Not surprisingly, there is too much of a good thing. A separate study looked at the prevalence of heart troubles in veteran endurance athletes — people who run marathons and ultramarathons ( more than 50 miles) frequently. They found that half of the surveyed veteran male endurance athletes had myocardial fibrosis, despite being healthy and asymptomatic. Myocardial fibrosis is the thickening of the heart valves, a sign of progression towards heart failure.

The prevalence of myocardial fibrosis was not due to age, height or weight. Instead, it was strongly associated with the number of years training and the number of years spent running competitive marathons and ultra-endurance marathons.
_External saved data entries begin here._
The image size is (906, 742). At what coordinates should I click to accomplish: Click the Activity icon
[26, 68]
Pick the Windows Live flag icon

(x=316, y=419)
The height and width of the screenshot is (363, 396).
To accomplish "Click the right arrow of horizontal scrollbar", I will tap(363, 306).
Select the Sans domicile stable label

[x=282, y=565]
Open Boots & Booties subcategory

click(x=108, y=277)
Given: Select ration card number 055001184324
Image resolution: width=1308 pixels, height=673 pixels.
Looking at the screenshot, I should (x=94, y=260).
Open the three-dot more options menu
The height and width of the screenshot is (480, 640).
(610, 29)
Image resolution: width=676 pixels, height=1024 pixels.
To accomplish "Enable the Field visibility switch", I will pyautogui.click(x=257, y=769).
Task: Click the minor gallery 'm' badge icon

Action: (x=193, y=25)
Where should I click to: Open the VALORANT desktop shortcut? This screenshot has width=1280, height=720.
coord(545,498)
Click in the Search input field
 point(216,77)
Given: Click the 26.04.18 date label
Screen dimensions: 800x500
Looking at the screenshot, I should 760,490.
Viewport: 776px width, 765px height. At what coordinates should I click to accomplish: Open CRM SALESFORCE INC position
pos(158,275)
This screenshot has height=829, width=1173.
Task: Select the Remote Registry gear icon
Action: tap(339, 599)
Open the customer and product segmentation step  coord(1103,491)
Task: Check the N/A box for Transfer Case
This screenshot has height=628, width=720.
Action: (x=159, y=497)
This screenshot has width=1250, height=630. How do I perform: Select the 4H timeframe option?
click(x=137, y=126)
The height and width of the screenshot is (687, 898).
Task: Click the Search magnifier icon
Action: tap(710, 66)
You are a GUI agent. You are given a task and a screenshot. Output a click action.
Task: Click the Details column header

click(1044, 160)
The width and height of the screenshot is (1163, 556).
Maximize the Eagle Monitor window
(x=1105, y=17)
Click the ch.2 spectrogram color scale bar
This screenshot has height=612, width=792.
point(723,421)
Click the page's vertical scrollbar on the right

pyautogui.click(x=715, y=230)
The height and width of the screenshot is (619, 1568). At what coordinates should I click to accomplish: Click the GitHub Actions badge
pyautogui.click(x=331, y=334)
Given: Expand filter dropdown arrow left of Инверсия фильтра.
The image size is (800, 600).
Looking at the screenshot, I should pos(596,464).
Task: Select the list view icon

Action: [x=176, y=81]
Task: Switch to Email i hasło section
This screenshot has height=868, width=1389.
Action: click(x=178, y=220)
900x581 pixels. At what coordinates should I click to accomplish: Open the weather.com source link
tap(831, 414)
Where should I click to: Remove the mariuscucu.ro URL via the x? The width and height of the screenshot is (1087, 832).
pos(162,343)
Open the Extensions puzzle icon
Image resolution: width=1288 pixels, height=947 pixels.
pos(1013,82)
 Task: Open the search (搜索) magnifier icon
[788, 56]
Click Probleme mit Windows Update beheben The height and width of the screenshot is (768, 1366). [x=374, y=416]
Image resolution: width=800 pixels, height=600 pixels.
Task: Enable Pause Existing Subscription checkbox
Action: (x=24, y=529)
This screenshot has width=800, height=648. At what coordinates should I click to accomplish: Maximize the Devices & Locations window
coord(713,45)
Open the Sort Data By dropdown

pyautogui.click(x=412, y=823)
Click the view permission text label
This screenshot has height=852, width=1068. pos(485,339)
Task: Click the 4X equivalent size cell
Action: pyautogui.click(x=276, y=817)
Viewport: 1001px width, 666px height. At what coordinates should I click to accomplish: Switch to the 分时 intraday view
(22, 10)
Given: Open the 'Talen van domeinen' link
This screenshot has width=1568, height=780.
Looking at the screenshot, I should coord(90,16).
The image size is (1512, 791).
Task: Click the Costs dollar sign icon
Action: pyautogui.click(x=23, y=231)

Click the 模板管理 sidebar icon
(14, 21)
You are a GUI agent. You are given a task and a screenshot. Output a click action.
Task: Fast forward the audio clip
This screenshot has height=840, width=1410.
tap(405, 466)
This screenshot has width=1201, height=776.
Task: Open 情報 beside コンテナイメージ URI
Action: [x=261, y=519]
While causation is certainly not clear, some researchers suggest studies like this point to a potential limit in human endurance.

Whatever the case may be, it seems the average marathon runner can embrace the challenge of their race without fear of a heart attack.

The Marathoner’s Metabolism

In addition to cardiovascular fitness, many people may view the metabolism boost that comes with regular running as a primary benefit. While it is difficult to quantify the exact number of calories a run will burn, many modern health and fitness apps, as well as the old-fashioned treadmill, estimate 100 calories per mile of running. For rudimentary measurements, this number works, but there are many variables that change that oft-cited statistic. Body weight, age, sex, speed, distance, and environmental conditions such as the temperature and rain will all alter energy demands during a run.

One noteworthy benefit of long runs is elevated lipolysis, or fat metabolism. A study of 25 Boston Marathon runners showed that lipolysis increased by 1128 percent following the race. When the body runs out of glucose (sugar), the preferred energy source, it will begin metabolizing fats called triglycerides. The breakdown of triglycerides releases free fatty acids and a glycerol molecule. It was the measurement of increased glycerol molecules in the bloodstream that allowed the researchers to quantify the change in fat metabolism.

Burning off some extra calories during a run seems like a good thing, but there could be a downside. Serious distance runners, like most athletes, need to consume a large number of extra calories to fuel their runs. This continually increased calorie consumption in serious may take a toll on the body.

Health studies in animals show that the most reliable way to increase longevity is to drastically reduce calorie count. This doesn’t necessarily imply that eating more contributes to a shorter lifespan in humans, but there is a line of thought developing among metabolism researchers that reduced food intake may be the easiest and best way to improve long-term health. Although necessary for their runs, the large amount of calories runners need to consume may have long-term consequences for their metabolism.

While it is difficult to connect running to specific metabolic benefits or disadvantages, one researcher determined some correlations with marathon running and lower medication usage for hypertension, cholesterol, and diabetes.

A more immediately measurable harm of marathon running comes from measuring ion levels for sodium, magnesium, and potassium in the blood, which may contribute to collapse, where a marathoner is unable to finish the race. In extreme cases, drastically altered ion levels can result in death.

One study showed that nearly a third of collapsed runners had dysnatremia, which is abnormally high or low sodium levels. Hypernatremia, where the sodium is too high, was found in 27.7% of the runners, and may be caused by insufficient water intake. Hyponatremia, where the sodium is too low, was found in 4.8% of runners, and can surprisingly be caused by drinking too much water. Another study in collapsed runners found that 49% had decreased calcium levels and 19.5% had reduced magnesium levels.

It takes considerable training and effort to prepare your body to tackle this feat. Experienced distance runners have a much lower rate of injury than novice runners, who now, more than ever, are lining up to race in these marathons. Statistically, it’s unlikely there will be any serious damage to your heart and metabolism, but you have a greater risk of damaging damaged joints and sore legs if this is your first marathon.